The Scottish Mail on Sunday

Raab ‘the victim of a bitter Gove aide war’

- By Glen Owen

IT IS the simmering sub-plot to the briefing war between No10 and the Foreign Office over the Government’s handling of the retreat from Afghanista­n, an enmity between advisers triggered by a drugs revelation dating back to the 2016 Tory leadership election.

Allies of Foreign Secretary Dominic Raab – who have been enraged by claims from anonymous sources that he is ‘toast’ in the next Cabinet reshuffle because of his ‘flatfooted’ response to the collapse of Kabul – believe he has been caught in the crossfire between feuding former members of Michael Gove’s campaign team.

Mr Gove is one of the Ministers tipped to replace Mr Raab.

At the centre of the intrigue is Mr Raab’s powerful adviser Beth Armstrong, who became estranged from the Goveites after they blamed her for Gove’s shock cocaine confession, which appeared in a biography two years ago.

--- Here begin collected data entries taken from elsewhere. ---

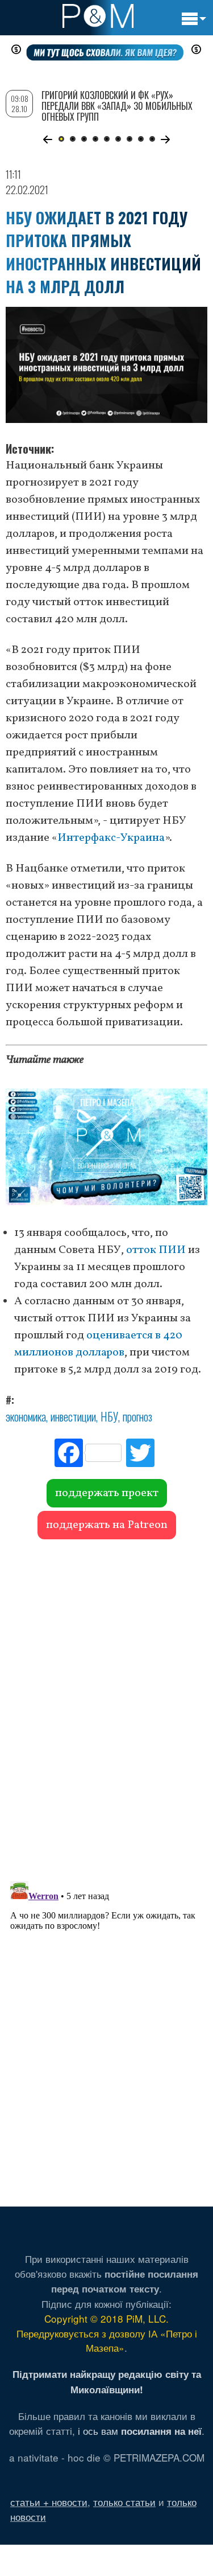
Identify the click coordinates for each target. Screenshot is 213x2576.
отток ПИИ (156, 1250)
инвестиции (73, 1416)
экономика (26, 1416)
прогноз (137, 1416)
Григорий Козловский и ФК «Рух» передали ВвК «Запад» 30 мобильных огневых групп (117, 106)
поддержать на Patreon (107, 1525)
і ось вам (140, 2430)
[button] (48, 139)
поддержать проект (106, 1493)
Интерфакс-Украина (111, 838)
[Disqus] (106, 1704)
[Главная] (97, 16)
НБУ (109, 1416)
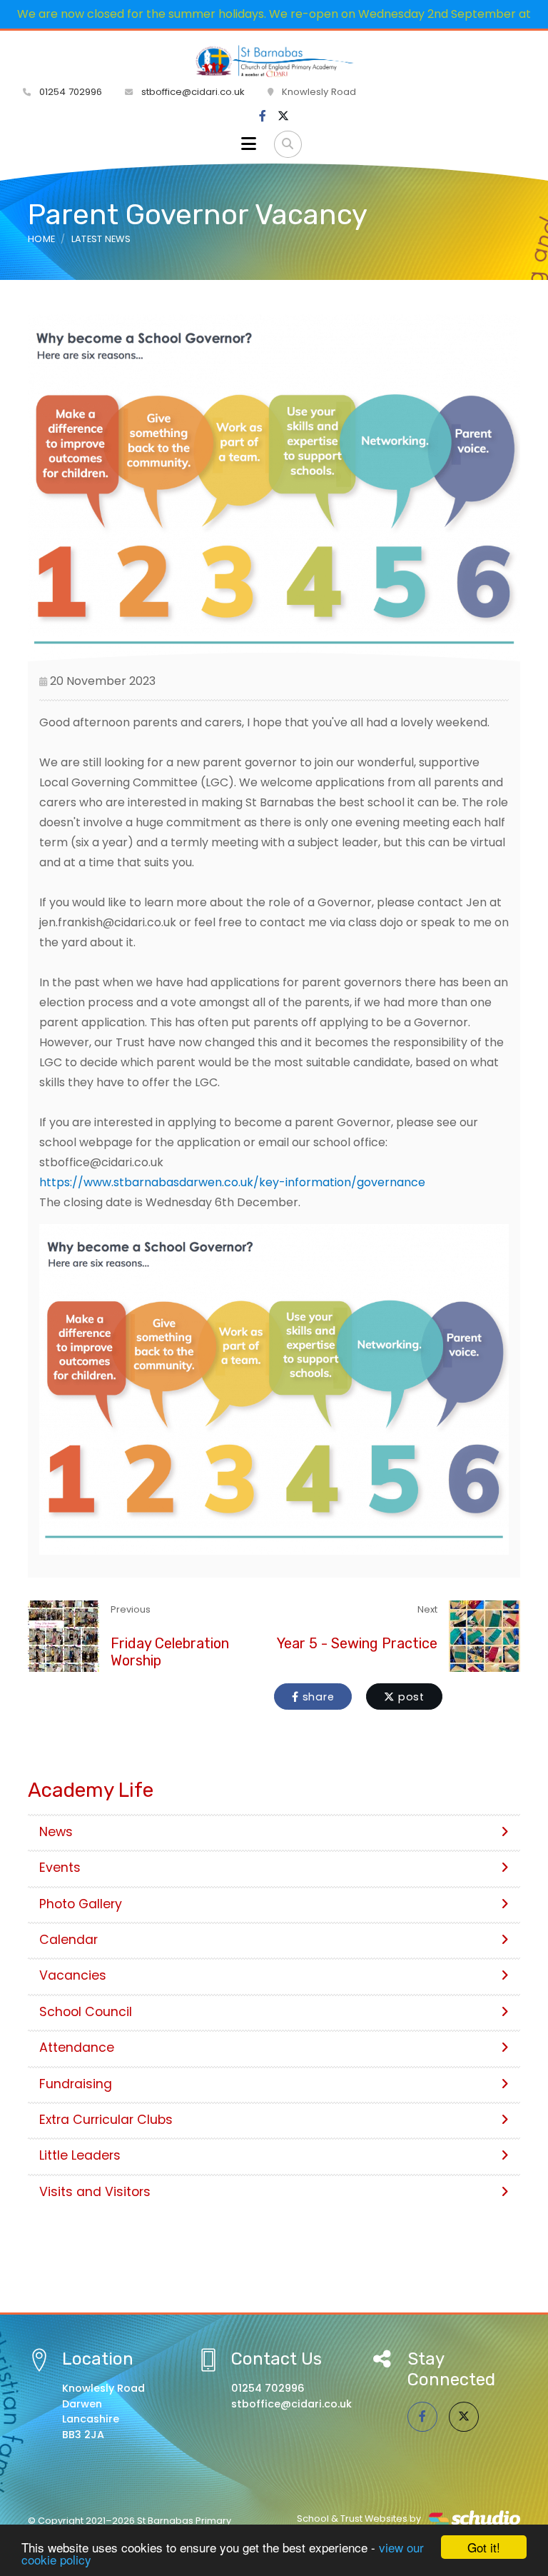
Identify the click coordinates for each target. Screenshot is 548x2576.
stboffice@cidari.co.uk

Leading members of the Goveites, known as ‘the three musketeers’ – Henry Newman, Henry Cook and Meg Powell-Chandler – now hold powerful advisory positions in No 10.

Ms Armstrong, 32, has furiously denied to friends that she planted the story in Michael Gove: A Man In A Hurry by journalist Owen Bennett. She was suspected by her former friends because she was one of the aides who put Mr Gove ‘through his paces’ about what to expect from media questionin­g.

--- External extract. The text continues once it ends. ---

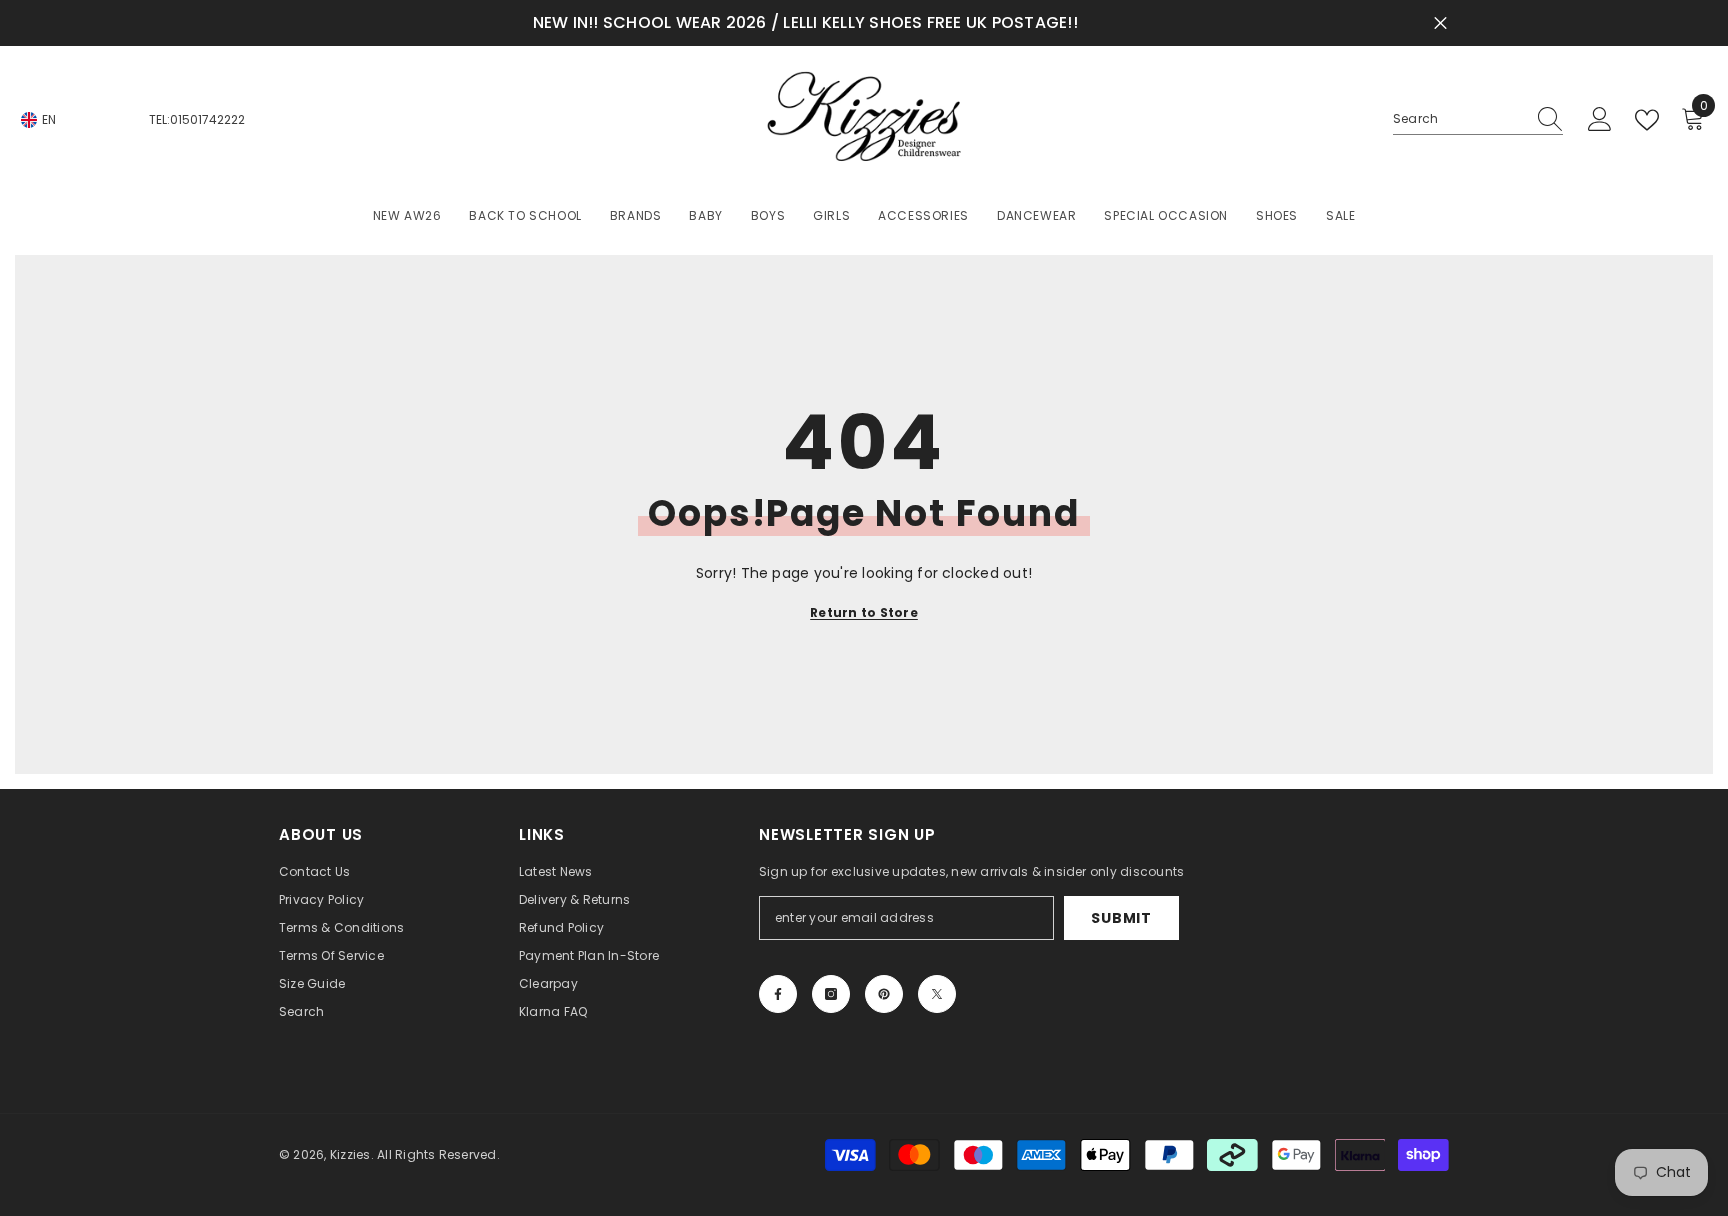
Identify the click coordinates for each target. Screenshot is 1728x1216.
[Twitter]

When asked if he had taken drugs, Mr Gove stunned the room by admitting: ‘Yes, cocaine.’

Ms Armstrong served as Mr Gove’s special adviser when he was Justice Secretary, but was working for Mr Raab by the time the two men squared up in the 2019 leadership campaign. The contest triggered the suspicions about Ms Armstrong, with one insider saying at the time that it ‘doesn’t take Sherlock to work out how this got out’.

Another claimed she had had the ‘dark arts flowing through her’ since she cut her teeth as an ‘Opposition researcher’ at Conservati­ve Party HQ, digging up dirt about Labour.

Mr Raab’s team denied that the drugs story had come from anyone involved in his campaign, while Mr Gove’s spokesman said that he was not seeking to blame anyone for the revelation.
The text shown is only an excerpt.